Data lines
****
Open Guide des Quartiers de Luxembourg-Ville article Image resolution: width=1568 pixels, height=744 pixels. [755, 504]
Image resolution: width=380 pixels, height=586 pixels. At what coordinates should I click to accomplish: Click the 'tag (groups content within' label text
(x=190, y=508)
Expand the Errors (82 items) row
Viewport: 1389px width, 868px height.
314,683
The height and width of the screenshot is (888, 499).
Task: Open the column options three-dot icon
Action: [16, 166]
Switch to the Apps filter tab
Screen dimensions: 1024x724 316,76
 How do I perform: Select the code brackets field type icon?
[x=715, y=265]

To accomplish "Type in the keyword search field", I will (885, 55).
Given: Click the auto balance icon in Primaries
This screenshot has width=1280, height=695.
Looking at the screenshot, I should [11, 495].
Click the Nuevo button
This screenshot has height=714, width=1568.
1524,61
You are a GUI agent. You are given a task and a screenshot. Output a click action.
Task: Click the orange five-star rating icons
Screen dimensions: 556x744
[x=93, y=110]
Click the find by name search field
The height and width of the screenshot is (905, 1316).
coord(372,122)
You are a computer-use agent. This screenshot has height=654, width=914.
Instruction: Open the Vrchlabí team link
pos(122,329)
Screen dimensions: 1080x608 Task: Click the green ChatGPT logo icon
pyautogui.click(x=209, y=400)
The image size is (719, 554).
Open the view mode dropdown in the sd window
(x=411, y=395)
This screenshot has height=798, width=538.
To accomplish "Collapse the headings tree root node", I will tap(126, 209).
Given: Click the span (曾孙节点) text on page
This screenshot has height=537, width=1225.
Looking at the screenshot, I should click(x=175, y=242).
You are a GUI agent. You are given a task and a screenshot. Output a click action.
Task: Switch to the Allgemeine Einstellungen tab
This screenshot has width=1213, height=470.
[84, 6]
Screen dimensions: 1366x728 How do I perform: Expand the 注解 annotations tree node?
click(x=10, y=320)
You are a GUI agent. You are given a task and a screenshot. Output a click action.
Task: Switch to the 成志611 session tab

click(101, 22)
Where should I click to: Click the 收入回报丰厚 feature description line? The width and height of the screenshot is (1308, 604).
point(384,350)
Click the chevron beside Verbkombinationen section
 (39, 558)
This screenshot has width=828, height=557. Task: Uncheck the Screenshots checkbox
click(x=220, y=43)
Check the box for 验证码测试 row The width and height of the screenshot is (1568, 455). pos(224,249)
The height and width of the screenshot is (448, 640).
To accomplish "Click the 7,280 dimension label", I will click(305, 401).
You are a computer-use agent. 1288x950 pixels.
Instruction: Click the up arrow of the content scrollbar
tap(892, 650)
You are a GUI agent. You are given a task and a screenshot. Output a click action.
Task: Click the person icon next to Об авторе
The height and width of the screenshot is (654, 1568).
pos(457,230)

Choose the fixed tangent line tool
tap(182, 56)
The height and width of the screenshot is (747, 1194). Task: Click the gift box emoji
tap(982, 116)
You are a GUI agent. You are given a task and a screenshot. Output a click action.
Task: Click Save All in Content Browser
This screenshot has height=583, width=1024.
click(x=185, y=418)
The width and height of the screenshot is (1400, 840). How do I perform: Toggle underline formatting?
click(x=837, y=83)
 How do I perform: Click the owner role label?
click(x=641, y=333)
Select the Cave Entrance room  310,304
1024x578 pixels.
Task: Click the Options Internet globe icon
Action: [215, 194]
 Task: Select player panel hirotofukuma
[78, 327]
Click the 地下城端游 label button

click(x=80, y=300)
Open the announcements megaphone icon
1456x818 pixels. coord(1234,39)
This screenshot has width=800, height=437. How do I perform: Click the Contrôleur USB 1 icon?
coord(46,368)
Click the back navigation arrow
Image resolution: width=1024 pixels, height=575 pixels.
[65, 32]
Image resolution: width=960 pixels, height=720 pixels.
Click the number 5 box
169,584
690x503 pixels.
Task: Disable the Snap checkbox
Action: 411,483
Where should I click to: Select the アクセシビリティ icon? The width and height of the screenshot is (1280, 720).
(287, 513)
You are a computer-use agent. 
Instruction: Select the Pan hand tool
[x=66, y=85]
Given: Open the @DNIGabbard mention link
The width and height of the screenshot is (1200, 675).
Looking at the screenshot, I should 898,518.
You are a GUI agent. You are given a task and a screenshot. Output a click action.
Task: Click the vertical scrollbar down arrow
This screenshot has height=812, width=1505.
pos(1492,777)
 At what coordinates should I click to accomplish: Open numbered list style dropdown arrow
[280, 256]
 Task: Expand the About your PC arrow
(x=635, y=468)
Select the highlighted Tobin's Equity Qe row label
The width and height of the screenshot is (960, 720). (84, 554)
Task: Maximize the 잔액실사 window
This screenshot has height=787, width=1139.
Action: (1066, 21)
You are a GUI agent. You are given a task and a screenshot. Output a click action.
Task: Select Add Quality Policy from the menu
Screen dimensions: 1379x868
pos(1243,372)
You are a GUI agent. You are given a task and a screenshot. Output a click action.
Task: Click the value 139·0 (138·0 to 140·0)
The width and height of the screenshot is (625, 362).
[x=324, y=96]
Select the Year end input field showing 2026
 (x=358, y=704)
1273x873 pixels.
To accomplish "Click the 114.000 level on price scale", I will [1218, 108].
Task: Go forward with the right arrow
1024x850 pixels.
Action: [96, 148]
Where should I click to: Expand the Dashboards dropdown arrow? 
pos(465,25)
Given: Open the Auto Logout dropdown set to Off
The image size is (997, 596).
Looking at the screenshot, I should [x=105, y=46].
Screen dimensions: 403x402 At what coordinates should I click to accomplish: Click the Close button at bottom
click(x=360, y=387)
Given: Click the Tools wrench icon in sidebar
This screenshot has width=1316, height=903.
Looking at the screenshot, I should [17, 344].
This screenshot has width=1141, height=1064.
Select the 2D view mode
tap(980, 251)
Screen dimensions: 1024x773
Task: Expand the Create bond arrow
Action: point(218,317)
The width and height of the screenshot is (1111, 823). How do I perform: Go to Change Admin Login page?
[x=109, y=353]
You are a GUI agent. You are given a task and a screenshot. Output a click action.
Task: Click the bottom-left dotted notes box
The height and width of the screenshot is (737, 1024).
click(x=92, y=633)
****
INSTRUCTION =>
Copy all of the material above, switching every "GUI agent" to "screen assistant" and leaving everything else unchanged.

COMPLETED EXERCISE =>
Open Guide des Quartiers de Luxembourg-Ville article Image resolution: width=1568 pixels, height=744 pixels. [755, 504]
Image resolution: width=380 pixels, height=586 pixels. At what coordinates should I click to accomplish: Click the 'tag (groups content within' label text
(x=190, y=508)
Expand the Errors (82 items) row
Viewport: 1389px width, 868px height.
314,683
The height and width of the screenshot is (888, 499).
Task: Open the column options three-dot icon
Action: [16, 166]
Switch to the Apps filter tab
Screen dimensions: 1024x724 316,76
 How do I perform: Select the code brackets field type icon?
[x=715, y=265]

To accomplish "Type in the keyword search field", I will (885, 55).
Given: Click the auto balance icon in Primaries
This screenshot has width=1280, height=695.
Looking at the screenshot, I should [11, 495].
Click the Nuevo button
This screenshot has height=714, width=1568.
1524,61
You are a screen assistant. You are given a task and a screenshot. Output a click action.
Task: Click the orange five-star rating icons
Screen dimensions: 556x744
[x=93, y=110]
Click the find by name search field
The height and width of the screenshot is (905, 1316).
coord(372,122)
You are a computer-use agent. This screenshot has height=654, width=914.
Instruction: Open the Vrchlabí team link
pos(122,329)
Screen dimensions: 1080x608 Task: Click the green ChatGPT logo icon
pyautogui.click(x=209, y=400)
The image size is (719, 554).
Open the view mode dropdown in the sd window
(x=411, y=395)
This screenshot has height=798, width=538.
To accomplish "Collapse the headings tree root node", I will tap(126, 209).
Given: Click the span (曾孙节点) text on page
This screenshot has height=537, width=1225.
Looking at the screenshot, I should click(x=175, y=242).
You are a screen assistant. You are given a task and a screenshot. Output a click action.
Task: Switch to the Allgemeine Einstellungen tab
This screenshot has width=1213, height=470.
[84, 6]
Screen dimensions: 1366x728 How do I perform: Expand the 注解 annotations tree node?
click(x=10, y=320)
You are a screen assistant. You are given a task and a screenshot. Output a click action.
Task: Switch to the 成志611 session tab

click(101, 22)
Where should I click to: Click the 收入回报丰厚 feature description line? The width and height of the screenshot is (1308, 604).
point(384,350)
Click the chevron beside Verbkombinationen section
 (39, 558)
This screenshot has width=828, height=557. Task: Uncheck the Screenshots checkbox
click(x=220, y=43)
Check the box for 验证码测试 row The width and height of the screenshot is (1568, 455). pos(224,249)
The height and width of the screenshot is (448, 640).
To accomplish "Click the 7,280 dimension label", I will click(305, 401).
You are a computer-use agent. 1288x950 pixels.
Instruction: Click the up arrow of the content scrollbar
tap(892, 650)
You are a screen assistant. You are given a task and a screenshot. Output a click action.
Task: Click the person icon next to Об авторе
The height and width of the screenshot is (654, 1568).
pos(457,230)

Choose the fixed tangent line tool
tap(182, 56)
The height and width of the screenshot is (747, 1194). Task: Click the gift box emoji
tap(982, 116)
You are a screen assistant. You are given a task and a screenshot. Output a click action.
Task: Click Save All in Content Browser
This screenshot has height=583, width=1024.
click(x=185, y=418)
The width and height of the screenshot is (1400, 840). How do I perform: Toggle underline formatting?
click(x=837, y=83)
 How do I perform: Click the owner role label?
click(x=641, y=333)
Select the Cave Entrance room  310,304
1024x578 pixels.
Task: Click the Options Internet globe icon
Action: [215, 194]
 Task: Select player panel hirotofukuma
[78, 327]
Click the 地下城端游 label button

click(x=80, y=300)
Open the announcements megaphone icon
1456x818 pixels. coord(1234,39)
This screenshot has width=800, height=437. How do I perform: Click the Contrôleur USB 1 icon?
coord(46,368)
Click the back navigation arrow
Image resolution: width=1024 pixels, height=575 pixels.
[65, 32]
Image resolution: width=960 pixels, height=720 pixels.
Click the number 5 box
169,584
690x503 pixels.
Task: Disable the Snap checkbox
Action: 411,483
Where should I click to: Select the アクセシビリティ icon? The width and height of the screenshot is (1280, 720).
(287, 513)
You are a computer-use agent. 
Instruction: Select the Pan hand tool
[x=66, y=85]
Given: Open the @DNIGabbard mention link
The width and height of the screenshot is (1200, 675).
Looking at the screenshot, I should 898,518.
You are a screen assistant. You are given a task and a screenshot. Output a click action.
Task: Click the vertical scrollbar down arrow
This screenshot has height=812, width=1505.
pos(1492,777)
 At what coordinates should I click to accomplish: Open numbered list style dropdown arrow
[280, 256]
 Task: Expand the About your PC arrow
(x=635, y=468)
Select the highlighted Tobin's Equity Qe row label
The width and height of the screenshot is (960, 720). (84, 554)
Task: Maximize the 잔액실사 window
This screenshot has height=787, width=1139.
Action: (1066, 21)
You are a screen assistant. You are given a task and a screenshot. Output a click action.
Task: Select Add Quality Policy from the menu
Screen dimensions: 1379x868
pos(1243,372)
You are a screen assistant. You are given a task and a screenshot. Output a click action.
Task: Click the value 139·0 (138·0 to 140·0)
The width and height of the screenshot is (625, 362).
[x=324, y=96]
Select the Year end input field showing 2026
 (x=358, y=704)
1273x873 pixels.
To accomplish "Click the 114.000 level on price scale", I will [1218, 108].
Task: Go forward with the right arrow
1024x850 pixels.
Action: [96, 148]
Where should I click to: Expand the Dashboards dropdown arrow? 
pos(465,25)
Given: Open the Auto Logout dropdown set to Off
The image size is (997, 596).
Looking at the screenshot, I should [x=105, y=46].
Screen dimensions: 403x402 At what coordinates should I click to accomplish: Click the Close button at bottom
click(x=360, y=387)
Given: Click the Tools wrench icon in sidebar
This screenshot has width=1316, height=903.
Looking at the screenshot, I should [17, 344].
This screenshot has width=1141, height=1064.
Select the 2D view mode
tap(980, 251)
Screen dimensions: 1024x773
Task: Expand the Create bond arrow
Action: point(218,317)
The width and height of the screenshot is (1111, 823). How do I perform: Go to Change Admin Login page?
[x=109, y=353]
You are a screen assistant. You are given a task and a screenshot. Output a click action.
Task: Click the bottom-left dotted notes box
The height and width of the screenshot is (737, 1024).
click(x=92, y=633)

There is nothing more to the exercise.